拷問表現ありますので苦手な方は注意してください。

 月夜が照らすセンタクルの城から少し離れた小屋にて、男が目を覚ます少し前の事だった。


「こ、こいつらイカれてやがる」

「まさかこんな事になるとは」


 亜人四人による忍者部隊は、とある命令を受けていた。

『イェルマ王国の総大将、ガッサムの位置と警備体制の調査をせよ』


 テルノアールの応援軍による総大将、オーガ・フィッツによる命令。

 諜報活動を主とする忍者部隊に敵本陣の位置を把握させるという任務自体には何ら疑問を抱かなかった。

 どれだけ兵が死のうと、結局のところは総大将が落ちるかどうかが戦いを決するということは誰もが知っている常識であり、総大将の動向を事前に知ることが出来れば戦争を優位に進められる。そんなことは至極当然で、疑う余地すらない。


 よって、空から場所を俯瞰し、指示の内容などを盗聴する。そして情報をこちらの本陣に持って帰り、判断材料を増やすという極めて重要な任務に当てられたものだと思い込んでいた。


 しかしだ、しかしながら今四人が目にしている光景と、それまでの推測では全くの別物。

 その総大将がこちらの陣地内にある小屋にて拘束され、気絶している様子を眺めている。

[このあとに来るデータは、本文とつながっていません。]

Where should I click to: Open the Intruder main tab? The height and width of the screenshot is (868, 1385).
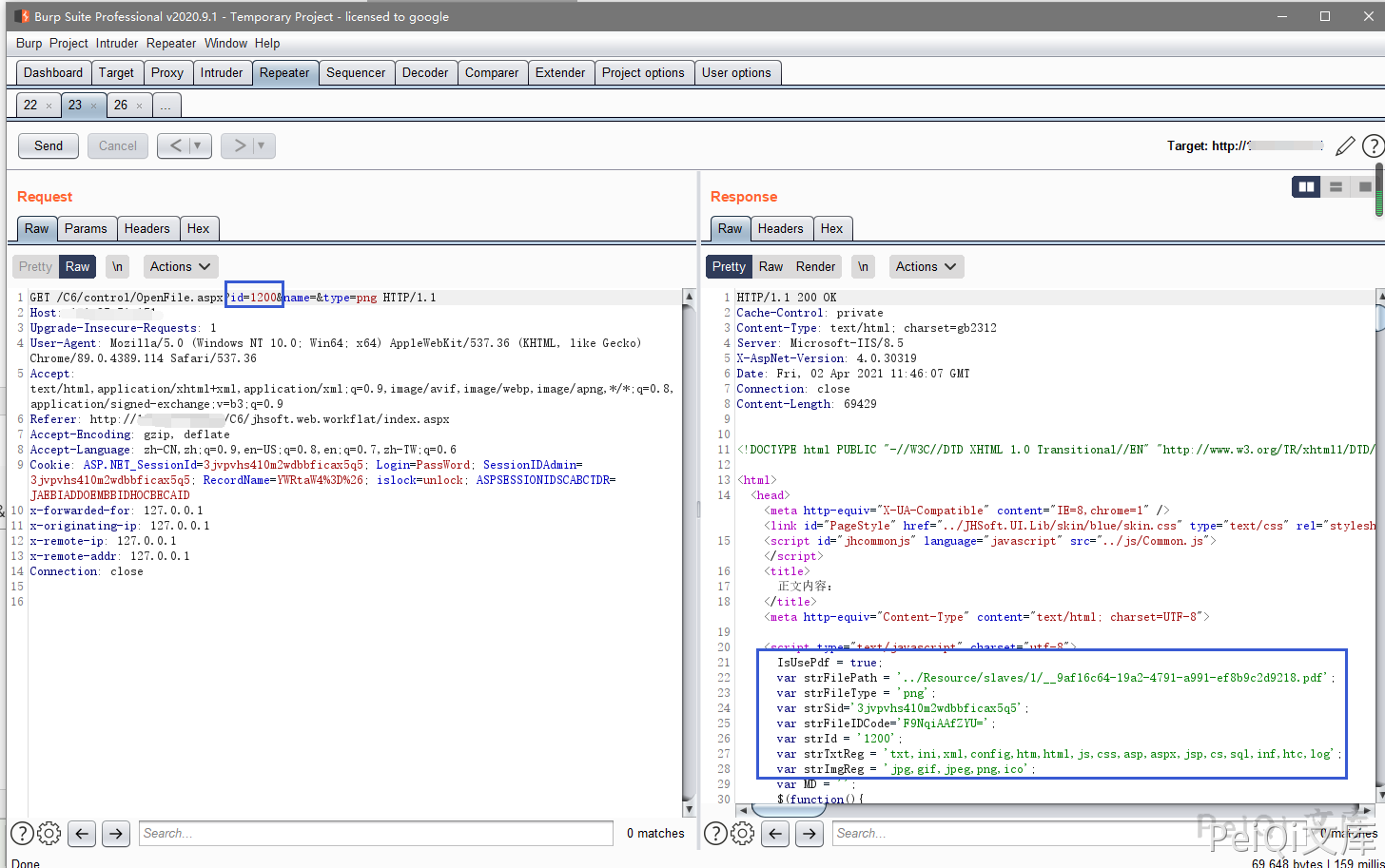[x=222, y=73]
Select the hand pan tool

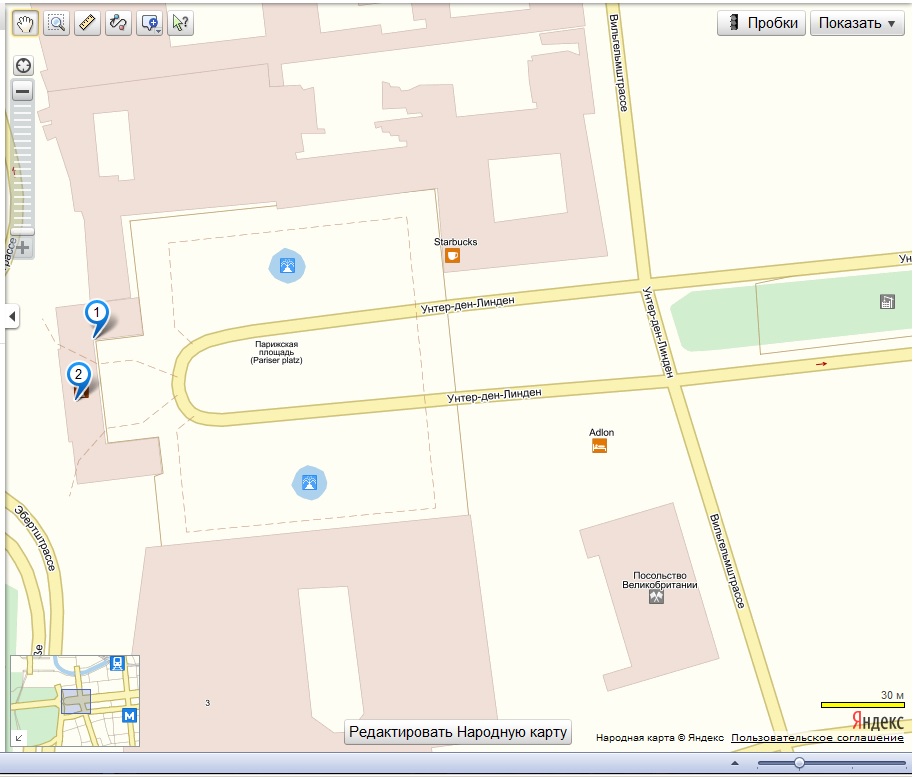coord(25,23)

それが正しい結果だった。


「いやあ、テルノアールの領主様はこんなにも便利で有能な配下を持っているとは驚きですねぇ」

「ああ、本当に。良い『職場』を見つけることが出来た」


 つい先日、いきなり現れたロギーとズギーというディパッシ族には見えない奇妙な兄弟はニヤニヤと笑う。


 貴族のような喋り方と仕草、それに上等な服。ディパッシ族のイメージからはおおよそかけ離れた姿からして、これまでの屈強なディパッシ族とは違い過ぎて強そうだという印象が弱かった。

 だが、総大将の場所を教えるなり出て行き、彼を気絶させて担いで夕方にはここまで運んで来たのだから誰もが驚いた。

 何万という単位の敵兵の目を欺き、本陣まで侵入してなんということもない顔で帰ってきたのだから驚くなという方が無理だろう。実質、戦争は既に終結してしまっていると言っても何ら過言ではないのだから。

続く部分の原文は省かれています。